Because these stories show us not just how the cycle of generations works, but how it can make us better, stronger, and more connected... if we’re all willing to go through the change.
∘₊✧──────✧──────✧₊∘
If you’re curious, I’ve written more on K-pop Demon Hunters:
A post on the mental health themes woven through the songs — right here.
A breakdown of Celine-Rumi in comparaison to Gothel–Rapunzel dynamic — here.
An analysis about Rumi, Jinu, and the danger of sinking together — here.
Some book recs for each of the K-pop Demon Hunters characters — here.
∘₊✧──────✧──────✧₊∘
edit (07/08/25): Thanks to several kind Colombian commenters and reblogs, I’ve learned that the historical context shown in Encanto is more likely tied to the Thousand Days’ War, a brutal civil war rather than direct colonial violence. I initially framed Abuela’s trauma through the lens of colonialism, which was a mistake. The real context is deeply rooted in internal ideological conflict. As a South asian viewer, I’m very grateful to those who shared insights ! I encourage readers to check the comments and reblogs for more historical nuance and brilliant perspectives 🧡
And thank you to everyone who shared, commented and interacted on this post !
'These women are not necessarily 'abusive parents'
No offense, but if we ignore the things they've done to unintentionally hurt their grand/children, we would just be lenient and passive with how the new generation we're mistreated by the ones that are suppose to love and care for them. It would feel like being dismissive for the sake of protecting the old gen just cause 'they've gone through worse than you', even though it should never come to the point of invalidating the pain that the new gen are going through from their grand/parents teachings.
Does trauma, how they've been taught, and how they've grown up from a toxic environment, explain why the old gen are hurting their grand/children? Yes. But does that give them an out for hurting them? Of course not. They pretty much need to be put on blast for what they've done, even if it maybe unintentional on their part, they still needed to know that what they do, does hurt their grand/children, and they should know that it's all on them.
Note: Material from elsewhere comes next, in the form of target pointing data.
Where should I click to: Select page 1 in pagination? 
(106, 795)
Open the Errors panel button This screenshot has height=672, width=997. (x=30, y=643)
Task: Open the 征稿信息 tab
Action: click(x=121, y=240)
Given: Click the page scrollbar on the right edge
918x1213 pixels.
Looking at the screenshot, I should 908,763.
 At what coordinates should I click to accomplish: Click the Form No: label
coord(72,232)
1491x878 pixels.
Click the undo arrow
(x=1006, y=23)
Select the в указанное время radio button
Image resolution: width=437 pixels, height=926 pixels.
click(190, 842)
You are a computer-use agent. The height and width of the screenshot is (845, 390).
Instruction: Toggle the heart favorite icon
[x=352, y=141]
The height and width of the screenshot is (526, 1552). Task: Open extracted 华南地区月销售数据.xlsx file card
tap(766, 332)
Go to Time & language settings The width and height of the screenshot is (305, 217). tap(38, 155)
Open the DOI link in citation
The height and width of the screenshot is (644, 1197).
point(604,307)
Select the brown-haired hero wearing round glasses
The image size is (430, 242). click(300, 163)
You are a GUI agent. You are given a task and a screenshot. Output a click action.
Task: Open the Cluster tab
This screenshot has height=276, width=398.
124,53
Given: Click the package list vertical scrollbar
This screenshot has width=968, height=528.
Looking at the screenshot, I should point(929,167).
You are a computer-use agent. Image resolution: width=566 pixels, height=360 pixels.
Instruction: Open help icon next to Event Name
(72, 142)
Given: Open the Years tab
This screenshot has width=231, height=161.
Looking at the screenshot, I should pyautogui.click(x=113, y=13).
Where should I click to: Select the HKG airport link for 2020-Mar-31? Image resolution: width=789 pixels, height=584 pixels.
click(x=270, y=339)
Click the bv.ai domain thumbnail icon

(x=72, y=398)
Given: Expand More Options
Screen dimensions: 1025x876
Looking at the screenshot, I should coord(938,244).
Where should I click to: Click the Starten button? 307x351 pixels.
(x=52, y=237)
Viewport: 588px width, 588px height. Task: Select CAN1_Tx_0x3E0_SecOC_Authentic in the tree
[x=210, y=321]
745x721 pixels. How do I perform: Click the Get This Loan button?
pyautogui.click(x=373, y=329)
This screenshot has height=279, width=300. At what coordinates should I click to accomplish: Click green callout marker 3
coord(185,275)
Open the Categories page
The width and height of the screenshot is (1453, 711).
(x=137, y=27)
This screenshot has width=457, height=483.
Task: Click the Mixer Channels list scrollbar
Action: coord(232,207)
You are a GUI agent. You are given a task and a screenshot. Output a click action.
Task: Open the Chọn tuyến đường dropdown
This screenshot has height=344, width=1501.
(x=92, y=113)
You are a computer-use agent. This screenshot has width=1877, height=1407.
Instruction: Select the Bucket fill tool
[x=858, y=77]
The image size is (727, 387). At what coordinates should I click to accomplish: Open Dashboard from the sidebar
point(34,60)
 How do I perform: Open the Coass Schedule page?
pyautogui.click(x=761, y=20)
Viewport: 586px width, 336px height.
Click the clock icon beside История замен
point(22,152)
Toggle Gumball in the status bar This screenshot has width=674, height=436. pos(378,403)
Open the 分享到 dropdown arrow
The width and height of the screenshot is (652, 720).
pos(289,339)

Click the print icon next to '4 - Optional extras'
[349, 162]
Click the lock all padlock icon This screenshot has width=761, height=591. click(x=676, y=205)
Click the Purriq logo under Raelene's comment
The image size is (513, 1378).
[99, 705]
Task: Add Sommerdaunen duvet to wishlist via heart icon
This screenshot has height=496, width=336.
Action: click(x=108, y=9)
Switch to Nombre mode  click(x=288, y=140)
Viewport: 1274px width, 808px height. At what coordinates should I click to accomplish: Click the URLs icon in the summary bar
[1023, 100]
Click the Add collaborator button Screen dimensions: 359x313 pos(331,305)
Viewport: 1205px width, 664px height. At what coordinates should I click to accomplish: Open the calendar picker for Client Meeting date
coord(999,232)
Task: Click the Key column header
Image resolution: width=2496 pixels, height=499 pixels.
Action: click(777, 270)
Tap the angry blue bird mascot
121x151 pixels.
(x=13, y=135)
Believe me, I'm a SouthEast Asian Filipina, and having to confront and call out the old gen here for hurting us, is like talking to a brick wall. Oftentimes the new gen are painted as 'ungrateful' for not willing to be their grand/parents' ATM when they immediately got a job. Even if the old gen will be put on blast, somehow it's US, the grand/children, that is seen as the 'bad guy' in this country for prioritizing our own mental health and autonomy before our grand/parents. If they aren't willing to listen, change and become better...why should the new gen stay for them? There's a saying: 'Why fix it, if it ain't broke?'.
I agree with most of your points, I'm not even saying that Abuela, Ming and Celine are abusive. I just think that dismissing their actions as 'not abusive', is like telling the new gen that the hurt they've been through from their grand/parents isn't that a big of a deal to be called out on. Being put on blast wouldn't hurt the old gen, it's just to get them to understand on what they did wrong so they could improve and be better.